■ Passage provided:
========================

It’d be a weird question to ask most people, but not Ethereum co-founder Dr. Gavin Wood.

“If I said, No, it has never bothered me. I think it would be a lie,” Wood tells Magazine, before taking a short pause…

“It certainly doesn’t bother me right now,” the prominent computer scientist and blockchain pioneer says with energy, despite being on the third day of a five-day fast, drinking only sparkling water and coffee.

“What I want is not recognition. I’ve got enough of that. What I want is product,” the 45-year-old declares.

While Wood may never have graced Time, he has earned plenty of recognition over the years since joining Buterin as a co-founder of Ethereum in 2014 alongside six others.

Buterin has never shied away from recognizing Wood, either. Over the years, Buterin has publicly acknowledged Wood’s contributions, even sharing an email from Wood sent in 2013, in which he expressed interest in joining Ethereum.

Buterin, who already had mapped out the vision, replied that he was already halfway there and welcomed him on board.

========================

■ Data extract:

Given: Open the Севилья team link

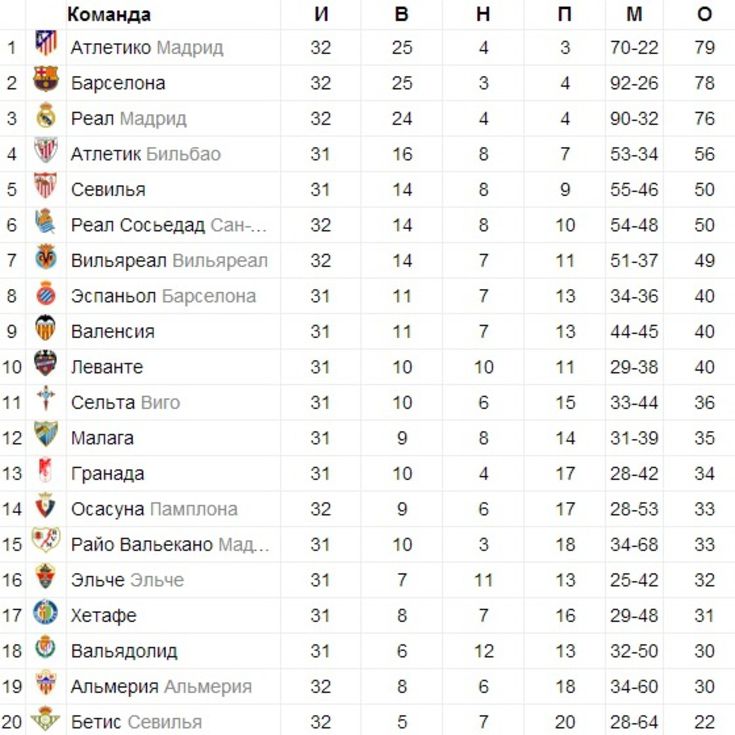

========================

■ To do:
a – List every direct quotation in the passage about Gavin Wood that is placed inside quotation marks.
b – Extend the passage about Gavin Wood by writing what comes after its final sentence.

■ Response list:
a –
1. “If I said, No, it has never bothered me. I think it would be a lie,”
2. “It certainly doesn’t bother me right now,”
3. “What I want is not recognition. I’ve got enough of that. What I want is product,”

b –
Wood spent the following three years working on Ethereum, serving as chief technology officer for the Ethereum Foundation.

During that time, he invented Solidity, the programming language that powers Ethereum smart contracts.

He left Ethereum in 2016 for several reasons, including the “political realities of human organizations with a lot of money at stake,” but mainly because he feels more at home “building stuff rather than maintaining stuff.”

Wood launched ETHCore shortly after leaving, which is now known as the blockchain technology firm, Parity Technologies. Not long after, he went on to launch the proof-of-stake blockchain network Polkadot, and, three years later, Kusama, an experimental blockchain platform for Polkadot.

And if you’re still not familiar with any of those projects, here’s one you’ve probably heard of…”Web3.” He coined that term for the evolution of the internet back in 2014.

He admits the thought of recognition crosses his mind occasionally, but says it’s a common tension for people with a philosopher’s mindset.

“They think a lot, and they come up with ideas, but at the end of the day, they also sort of feel the need for recognition,” he says.

He says it is a way of thinking that often leaves people torn between sharing visions. Wood explains this philosopher mindset makes people hold back their ideas and sometimes worry others might use them without giving credit.

He says it can also leave you stuck on the idea that someone else is using your idea, which can weigh on your mind. “Not become bitter, that’s not quite the right word, that’s too much of a strong one,” he explains.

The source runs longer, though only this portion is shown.